**EXERCISE INPUT:**
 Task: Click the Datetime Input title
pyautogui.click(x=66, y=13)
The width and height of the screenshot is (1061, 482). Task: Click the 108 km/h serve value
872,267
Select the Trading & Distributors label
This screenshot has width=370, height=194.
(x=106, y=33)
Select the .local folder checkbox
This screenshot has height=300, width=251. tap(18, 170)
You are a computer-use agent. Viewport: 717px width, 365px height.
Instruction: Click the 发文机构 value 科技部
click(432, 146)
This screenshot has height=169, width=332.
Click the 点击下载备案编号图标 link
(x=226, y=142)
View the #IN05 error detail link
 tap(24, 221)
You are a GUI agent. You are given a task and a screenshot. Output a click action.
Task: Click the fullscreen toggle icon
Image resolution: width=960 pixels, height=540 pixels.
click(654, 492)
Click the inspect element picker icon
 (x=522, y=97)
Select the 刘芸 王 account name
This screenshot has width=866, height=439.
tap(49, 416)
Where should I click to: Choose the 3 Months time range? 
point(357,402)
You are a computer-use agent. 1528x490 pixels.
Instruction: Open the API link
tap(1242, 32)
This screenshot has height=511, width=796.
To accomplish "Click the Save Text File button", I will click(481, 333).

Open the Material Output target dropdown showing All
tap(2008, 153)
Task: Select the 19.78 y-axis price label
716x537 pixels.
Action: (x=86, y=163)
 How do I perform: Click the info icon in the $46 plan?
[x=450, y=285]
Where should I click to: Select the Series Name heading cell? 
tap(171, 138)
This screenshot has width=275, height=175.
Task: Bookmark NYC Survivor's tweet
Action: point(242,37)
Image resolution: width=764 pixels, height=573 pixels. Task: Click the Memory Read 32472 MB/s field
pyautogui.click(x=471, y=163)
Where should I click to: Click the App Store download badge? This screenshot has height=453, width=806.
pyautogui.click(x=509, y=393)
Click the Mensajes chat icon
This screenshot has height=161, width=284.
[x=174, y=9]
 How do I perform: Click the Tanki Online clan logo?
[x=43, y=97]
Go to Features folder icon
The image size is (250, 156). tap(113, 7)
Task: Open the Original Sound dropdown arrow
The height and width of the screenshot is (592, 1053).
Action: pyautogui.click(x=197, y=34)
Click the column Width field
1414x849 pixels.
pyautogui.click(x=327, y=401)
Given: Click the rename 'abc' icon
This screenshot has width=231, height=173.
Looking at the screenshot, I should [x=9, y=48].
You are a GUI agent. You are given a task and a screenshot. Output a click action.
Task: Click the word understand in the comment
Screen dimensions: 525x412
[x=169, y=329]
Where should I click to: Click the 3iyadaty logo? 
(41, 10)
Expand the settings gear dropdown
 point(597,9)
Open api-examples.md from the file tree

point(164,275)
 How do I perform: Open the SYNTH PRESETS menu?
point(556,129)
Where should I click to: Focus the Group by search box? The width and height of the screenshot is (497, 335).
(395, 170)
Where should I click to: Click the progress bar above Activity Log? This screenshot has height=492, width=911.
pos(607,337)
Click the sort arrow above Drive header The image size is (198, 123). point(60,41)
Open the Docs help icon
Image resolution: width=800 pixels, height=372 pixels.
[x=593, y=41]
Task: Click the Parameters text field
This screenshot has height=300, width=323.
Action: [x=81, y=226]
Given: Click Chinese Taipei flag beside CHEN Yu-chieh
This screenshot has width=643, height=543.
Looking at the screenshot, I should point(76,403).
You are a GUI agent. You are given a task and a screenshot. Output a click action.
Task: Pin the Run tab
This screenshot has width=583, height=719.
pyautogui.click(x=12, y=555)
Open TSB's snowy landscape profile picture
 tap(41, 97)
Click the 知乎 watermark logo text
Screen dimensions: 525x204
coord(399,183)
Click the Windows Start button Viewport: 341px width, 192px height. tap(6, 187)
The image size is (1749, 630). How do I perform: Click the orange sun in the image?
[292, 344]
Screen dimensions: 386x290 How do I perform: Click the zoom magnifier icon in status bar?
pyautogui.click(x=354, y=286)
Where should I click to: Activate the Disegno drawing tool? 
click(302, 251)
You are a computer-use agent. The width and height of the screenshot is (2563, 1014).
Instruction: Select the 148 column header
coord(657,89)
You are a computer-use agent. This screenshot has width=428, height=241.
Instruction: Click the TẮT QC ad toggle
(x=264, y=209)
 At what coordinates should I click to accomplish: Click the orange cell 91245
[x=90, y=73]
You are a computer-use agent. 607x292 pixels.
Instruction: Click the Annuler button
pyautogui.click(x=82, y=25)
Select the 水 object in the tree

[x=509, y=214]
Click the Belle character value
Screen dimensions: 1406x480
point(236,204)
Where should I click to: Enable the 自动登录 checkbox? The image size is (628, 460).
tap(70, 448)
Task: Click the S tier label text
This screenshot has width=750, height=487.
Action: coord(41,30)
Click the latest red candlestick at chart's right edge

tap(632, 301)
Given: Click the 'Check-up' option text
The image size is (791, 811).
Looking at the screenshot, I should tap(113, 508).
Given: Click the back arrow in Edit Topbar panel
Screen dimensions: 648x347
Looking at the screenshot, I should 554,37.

**ABOUT THIS TASK:** Copy each record from above exactly, and include every line.

**RESULT FOR THIS TASK:**
 Task: Click the Datetime Input title
pyautogui.click(x=66, y=13)
The width and height of the screenshot is (1061, 482). Task: Click the 108 km/h serve value
872,267
Select the Trading & Distributors label
This screenshot has width=370, height=194.
(x=106, y=33)
Select the .local folder checkbox
This screenshot has height=300, width=251. tap(18, 170)
You are a computer-use agent. Viewport: 717px width, 365px height.
Instruction: Click the 发文机构 value 科技部
click(432, 146)
This screenshot has height=169, width=332.
Click the 点击下载备案编号图标 link
(x=226, y=142)
View the #IN05 error detail link
 tap(24, 221)
You are a GUI agent. You are given a task and a screenshot. Output a click action.
Task: Click the fullscreen toggle icon
Image resolution: width=960 pixels, height=540 pixels.
click(654, 492)
Click the inspect element picker icon
 (x=522, y=97)
Select the 刘芸 王 account name
This screenshot has width=866, height=439.
tap(49, 416)
Where should I click to: Choose the 3 Months time range? 
point(357,402)
You are a computer-use agent. 1528x490 pixels.
Instruction: Open the API link
tap(1242, 32)
This screenshot has height=511, width=796.
To accomplish "Click the Save Text File button", I will click(481, 333).

Open the Material Output target dropdown showing All
tap(2008, 153)
Task: Select the 19.78 y-axis price label
716x537 pixels.
Action: (x=86, y=163)
 How do I perform: Click the info icon in the $46 plan?
[x=450, y=285]
Where should I click to: Select the Series Name heading cell? 
tap(171, 138)
This screenshot has width=275, height=175.
Task: Bookmark NYC Survivor's tweet
Action: point(242,37)
Image resolution: width=764 pixels, height=573 pixels. Task: Click the Memory Read 32472 MB/s field
pyautogui.click(x=471, y=163)
Where should I click to: Click the App Store download badge? This screenshot has height=453, width=806.
pyautogui.click(x=509, y=393)
Click the Mensajes chat icon
This screenshot has height=161, width=284.
[x=174, y=9]
 How do I perform: Click the Tanki Online clan logo?
[x=43, y=97]
Go to Features folder icon
The image size is (250, 156). tap(113, 7)
Task: Open the Original Sound dropdown arrow
The height and width of the screenshot is (592, 1053).
Action: pyautogui.click(x=197, y=34)
Click the column Width field
1414x849 pixels.
pyautogui.click(x=327, y=401)
Given: Click the rename 'abc' icon
This screenshot has width=231, height=173.
Looking at the screenshot, I should [x=9, y=48].
You are a GUI agent. You are given a task and a screenshot. Output a click action.
Task: Click the word understand in the comment
Screen dimensions: 525x412
[x=169, y=329]
Where should I click to: Click the 3iyadaty logo? 
(41, 10)
Expand the settings gear dropdown
 point(597,9)
Open api-examples.md from the file tree

point(164,275)
 How do I perform: Open the SYNTH PRESETS menu?
point(556,129)
Where should I click to: Focus the Group by search box? The width and height of the screenshot is (497, 335).
(395, 170)
Where should I click to: Click the progress bar above Activity Log? This screenshot has height=492, width=911.
pos(607,337)
Click the sort arrow above Drive header The image size is (198, 123). point(60,41)
Open the Docs help icon
Image resolution: width=800 pixels, height=372 pixels.
[x=593, y=41]
Task: Click the Parameters text field
This screenshot has height=300, width=323.
Action: [x=81, y=226]
Given: Click Chinese Taipei flag beside CHEN Yu-chieh
This screenshot has width=643, height=543.
Looking at the screenshot, I should point(76,403).
You are a GUI agent. You are given a task and a screenshot. Output a click action.
Task: Pin the Run tab
This screenshot has width=583, height=719.
pyautogui.click(x=12, y=555)
Open TSB's snowy landscape profile picture
 tap(41, 97)
Click the 知乎 watermark logo text
Screen dimensions: 525x204
coord(399,183)
Click the Windows Start button Viewport: 341px width, 192px height. tap(6, 187)
The image size is (1749, 630). How do I perform: Click the orange sun in the image?
[292, 344]
Screen dimensions: 386x290 How do I perform: Click the zoom magnifier icon in status bar?
pyautogui.click(x=354, y=286)
Where should I click to: Activate the Disegno drawing tool? 
click(302, 251)
You are a computer-use agent. The width and height of the screenshot is (2563, 1014).
Instruction: Select the 148 column header
coord(657,89)
You are a computer-use agent. This screenshot has width=428, height=241.
Instruction: Click the TẮT QC ad toggle
(x=264, y=209)
 At what coordinates should I click to accomplish: Click the orange cell 91245
[x=90, y=73]
You are a computer-use agent. 607x292 pixels.
Instruction: Click the Annuler button
pyautogui.click(x=82, y=25)
Select the 水 object in the tree

[x=509, y=214]
Click the Belle character value
Screen dimensions: 1406x480
point(236,204)
Where should I click to: Enable the 自动登录 checkbox? The image size is (628, 460).
tap(70, 448)
Task: Click the S tier label text
This screenshot has width=750, height=487.
Action: coord(41,30)
Click the latest red candlestick at chart's right edge

tap(632, 301)
Given: Click the 'Check-up' option text
The image size is (791, 811).
Looking at the screenshot, I should tap(113, 508).
Given: Click the back arrow in Edit Topbar panel
Screen dimensions: 648x347
Looking at the screenshot, I should 554,37.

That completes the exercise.